EXERCISE AIM
Copy out the entries below, replacing each "Screen dimensions" with "Display size" and changing nothing else.

GIVEN INFORMATION

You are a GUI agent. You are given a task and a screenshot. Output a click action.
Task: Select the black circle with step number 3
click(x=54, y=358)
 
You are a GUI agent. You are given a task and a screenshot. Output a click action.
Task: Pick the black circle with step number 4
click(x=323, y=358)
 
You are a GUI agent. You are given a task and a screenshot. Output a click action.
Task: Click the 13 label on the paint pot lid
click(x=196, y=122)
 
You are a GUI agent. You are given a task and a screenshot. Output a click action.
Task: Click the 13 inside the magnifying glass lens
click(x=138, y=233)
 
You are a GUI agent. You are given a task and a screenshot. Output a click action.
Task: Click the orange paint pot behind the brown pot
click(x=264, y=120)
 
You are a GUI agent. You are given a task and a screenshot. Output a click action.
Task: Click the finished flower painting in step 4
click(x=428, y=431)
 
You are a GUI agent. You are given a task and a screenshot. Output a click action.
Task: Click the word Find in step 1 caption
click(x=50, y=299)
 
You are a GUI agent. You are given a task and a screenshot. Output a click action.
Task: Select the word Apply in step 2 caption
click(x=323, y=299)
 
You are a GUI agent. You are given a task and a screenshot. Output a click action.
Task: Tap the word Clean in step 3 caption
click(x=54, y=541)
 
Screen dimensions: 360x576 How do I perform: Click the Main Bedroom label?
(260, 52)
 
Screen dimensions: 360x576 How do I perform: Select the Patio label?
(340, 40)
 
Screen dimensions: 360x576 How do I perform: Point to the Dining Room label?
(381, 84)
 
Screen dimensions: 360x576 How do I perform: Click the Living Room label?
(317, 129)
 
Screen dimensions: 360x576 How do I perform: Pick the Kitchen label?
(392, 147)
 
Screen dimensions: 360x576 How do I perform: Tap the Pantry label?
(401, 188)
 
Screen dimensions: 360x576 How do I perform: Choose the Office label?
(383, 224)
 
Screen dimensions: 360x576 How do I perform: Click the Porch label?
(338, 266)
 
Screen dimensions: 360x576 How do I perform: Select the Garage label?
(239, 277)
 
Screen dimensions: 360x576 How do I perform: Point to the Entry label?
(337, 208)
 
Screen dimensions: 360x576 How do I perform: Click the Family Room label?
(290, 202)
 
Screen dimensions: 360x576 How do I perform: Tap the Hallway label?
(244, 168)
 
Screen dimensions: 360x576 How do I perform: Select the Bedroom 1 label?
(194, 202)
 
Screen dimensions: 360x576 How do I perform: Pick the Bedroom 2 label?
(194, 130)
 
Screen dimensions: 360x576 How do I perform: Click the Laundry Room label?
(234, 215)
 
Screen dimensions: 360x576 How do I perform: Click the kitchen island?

WORKED SOLUTION
You are a GUI agent. You are given a task and a screenshot. Output a click action.
Task: Select the black circle with step number 3
click(x=54, y=358)
 
You are a GUI agent. You are given a task and a screenshot. Output a click action.
Task: Pick the black circle with step number 4
click(x=323, y=358)
 
You are a GUI agent. You are given a task and a screenshot. Output a click action.
Task: Click the 13 label on the paint pot lid
click(x=196, y=122)
 
You are a GUI agent. You are given a task and a screenshot. Output a click action.
Task: Click the 13 inside the magnifying glass lens
click(x=138, y=233)
 
You are a GUI agent. You are given a task and a screenshot. Output a click action.
Task: Click the orange paint pot behind the brown pot
click(x=264, y=120)
 
You are a GUI agent. You are given a task and a screenshot. Output a click action.
Task: Click the finished flower painting in step 4
click(x=428, y=431)
 
You are a GUI agent. You are given a task and a screenshot. Output a click action.
Task: Click the word Find in step 1 caption
click(x=50, y=299)
 
You are a GUI agent. You are given a task and a screenshot. Output a click action.
Task: Select the word Apply in step 2 caption
click(x=323, y=299)
 
You are a GUI agent. You are given a task and a screenshot. Output a click action.
Task: Tap the word Clean in step 3 caption
click(x=54, y=541)
 
Display size: 360x576 How do I perform: Click the Main Bedroom label?
(260, 52)
 
Display size: 360x576 How do I perform: Select the Patio label?
(340, 40)
 
Display size: 360x576 How do I perform: Point to the Dining Room label?
(381, 84)
 
Display size: 360x576 How do I perform: Click the Living Room label?
(317, 129)
 
Display size: 360x576 How do I perform: Pick the Kitchen label?
(392, 147)
 
Display size: 360x576 How do I perform: Tap the Pantry label?
(401, 188)
 
Display size: 360x576 How do I perform: Choose the Office label?
(383, 224)
 
Display size: 360x576 How do I perform: Click the Porch label?
(338, 266)
 
Display size: 360x576 How do I perform: Select the Garage label?
(239, 277)
 
Display size: 360x576 How do I perform: Point to the Entry label?
(337, 208)
 
Display size: 360x576 How do I perform: Click the Family Room label?
(290, 202)
 
Display size: 360x576 How do I perform: Tap the Hallway label?
(244, 168)
 
Display size: 360x576 How do I perform: Select the Bedroom 1 label?
(194, 202)
 
Display size: 360x576 How do I perform: Pick the Bedroom 2 label?
(194, 130)
 
Display size: 360x576 How do I perform: Click the Laundry Room label?
(234, 215)
 
Display size: 360x576 How do I perform: Click the kitchen island?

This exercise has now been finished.